> HOW TO COMPLETE THIS TASK: Update the exchange on church authority by rewriting everything from "The question was" down to "about the rest." with "innovator" changed to "inventor".

My point, more generally, is that Protestants don't accept the notion we need to find an infallible authority beyond the written Word. All authority is derivative, ultimately, from God, so the question is merely at what point God's granting of authority comes into play. A centralized earthly authority isn't necessary -- it didn't exist in Israel, it doesn't exist in any other aspect of life... and people are able to survive OK. If anything, the Old Testament seems to consider centralized authority as a sign one has turned away from God as the king (when the people ask for a king).

That doesn't disprove your argument, but insisting that we need to prove Protestant authority according to Catholic terms only sounds good if you already accept the Catholic argument. And then, you might as well be Catholic. However, if we reject the argument, first somehow you need to get us Protestants to accept your presuppositions... if your goal with these posts is to convert us. If it is just to beat up on Protestantism, I guess that's a different matter.
Jason said…
Tim,

Your reply just isn't true. But it has an unstated premise worth addressing: You assume that a crisis confers legitimacy on those who instigate it. There was only ever one pope at any given time; there can be only one at any time. For every Council, there might be considerable effort in discerning its meaning and application, but there is no doubt as to its authority. The very reason there is a pope in the first place is to clarify questions that arise, authoritatively.
The question was put to Luther: Do you accept the authority of the Councils as such? It's yes/no. If you say 'yes,' you're a Christian. If you say 'no', you're an innovator, making up a new faith. I'm punching a hole in derivative authority, nothing more, and nothing less. I don't care about the rest.
Actually my reply is quite true or at least very arguably so. What isn't true in it? I've read thousands -- perhaps even tens of thousands -- of pages on this and am quite convinced it is true based on the historical evidence. (My field of study is Reformation Studies, after all.)

To be clear, the question to Luther on the councils was very intentional and done because the whole idea of the Pope deciding things wasn't a decided matter. By asking Luther to take a clear stand on the councils (and, as they suspected, a negative stand), Luther was forced to give up the support he had from the conciliarists.

> SUPPLIED DATA:
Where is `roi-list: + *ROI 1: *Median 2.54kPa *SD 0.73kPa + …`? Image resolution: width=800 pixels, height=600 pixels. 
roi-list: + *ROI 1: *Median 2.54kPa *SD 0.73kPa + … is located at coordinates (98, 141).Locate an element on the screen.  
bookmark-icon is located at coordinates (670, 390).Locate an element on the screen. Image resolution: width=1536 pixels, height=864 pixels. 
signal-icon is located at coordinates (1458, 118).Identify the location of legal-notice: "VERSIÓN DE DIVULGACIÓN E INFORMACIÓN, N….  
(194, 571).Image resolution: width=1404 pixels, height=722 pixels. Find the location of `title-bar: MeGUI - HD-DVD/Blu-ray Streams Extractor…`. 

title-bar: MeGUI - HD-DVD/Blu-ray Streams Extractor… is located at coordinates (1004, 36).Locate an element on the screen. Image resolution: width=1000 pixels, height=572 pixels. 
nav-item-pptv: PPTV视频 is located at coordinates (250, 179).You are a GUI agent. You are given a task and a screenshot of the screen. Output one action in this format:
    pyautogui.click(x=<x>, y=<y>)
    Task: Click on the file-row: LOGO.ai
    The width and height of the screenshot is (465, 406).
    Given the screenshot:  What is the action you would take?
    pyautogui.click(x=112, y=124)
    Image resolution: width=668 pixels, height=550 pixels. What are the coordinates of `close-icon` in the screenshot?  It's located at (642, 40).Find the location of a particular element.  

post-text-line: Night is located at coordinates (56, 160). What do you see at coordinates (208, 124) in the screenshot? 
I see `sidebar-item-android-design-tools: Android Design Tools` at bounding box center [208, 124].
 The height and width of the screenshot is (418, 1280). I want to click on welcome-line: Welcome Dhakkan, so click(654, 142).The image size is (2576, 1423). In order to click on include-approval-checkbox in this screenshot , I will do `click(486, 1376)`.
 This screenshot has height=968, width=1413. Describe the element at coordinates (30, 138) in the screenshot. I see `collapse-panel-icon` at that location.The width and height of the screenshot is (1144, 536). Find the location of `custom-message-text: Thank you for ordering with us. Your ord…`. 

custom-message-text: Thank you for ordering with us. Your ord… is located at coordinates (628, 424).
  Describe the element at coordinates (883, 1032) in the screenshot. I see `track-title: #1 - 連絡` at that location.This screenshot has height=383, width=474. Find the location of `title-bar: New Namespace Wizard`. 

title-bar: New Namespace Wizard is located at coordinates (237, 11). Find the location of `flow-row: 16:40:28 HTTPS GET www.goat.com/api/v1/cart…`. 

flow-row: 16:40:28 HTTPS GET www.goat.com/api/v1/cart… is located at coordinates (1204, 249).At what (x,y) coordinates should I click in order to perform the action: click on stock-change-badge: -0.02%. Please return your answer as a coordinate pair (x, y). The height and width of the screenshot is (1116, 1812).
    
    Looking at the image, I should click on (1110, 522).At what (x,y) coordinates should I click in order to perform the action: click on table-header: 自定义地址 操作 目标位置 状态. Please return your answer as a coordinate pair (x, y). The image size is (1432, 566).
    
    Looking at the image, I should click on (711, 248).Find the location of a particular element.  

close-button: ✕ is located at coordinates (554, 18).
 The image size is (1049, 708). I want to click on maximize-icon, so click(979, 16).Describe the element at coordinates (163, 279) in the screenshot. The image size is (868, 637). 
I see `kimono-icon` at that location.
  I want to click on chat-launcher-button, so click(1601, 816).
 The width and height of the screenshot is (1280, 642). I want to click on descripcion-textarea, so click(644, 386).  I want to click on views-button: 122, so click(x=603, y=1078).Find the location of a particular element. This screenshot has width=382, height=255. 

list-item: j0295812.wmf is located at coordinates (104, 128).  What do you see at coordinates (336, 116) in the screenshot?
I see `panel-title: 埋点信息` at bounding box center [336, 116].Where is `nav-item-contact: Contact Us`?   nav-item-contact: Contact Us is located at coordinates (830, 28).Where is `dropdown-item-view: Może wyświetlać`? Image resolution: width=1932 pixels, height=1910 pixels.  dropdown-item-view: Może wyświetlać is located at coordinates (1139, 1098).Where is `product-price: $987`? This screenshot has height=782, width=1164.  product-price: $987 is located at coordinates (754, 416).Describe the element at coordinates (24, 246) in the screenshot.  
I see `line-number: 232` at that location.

> RESPONSE TO THE EXERCISE:
The question was put to Luther: Do you accept the authority of the Councils as such? It's yes/no. If you say 'yes,' you're a Christian. If you say 'no', you're an inventor, making up a new faith. I'm punching a hole in derivative authority, nothing more, and nothing less. I don't care about the rest.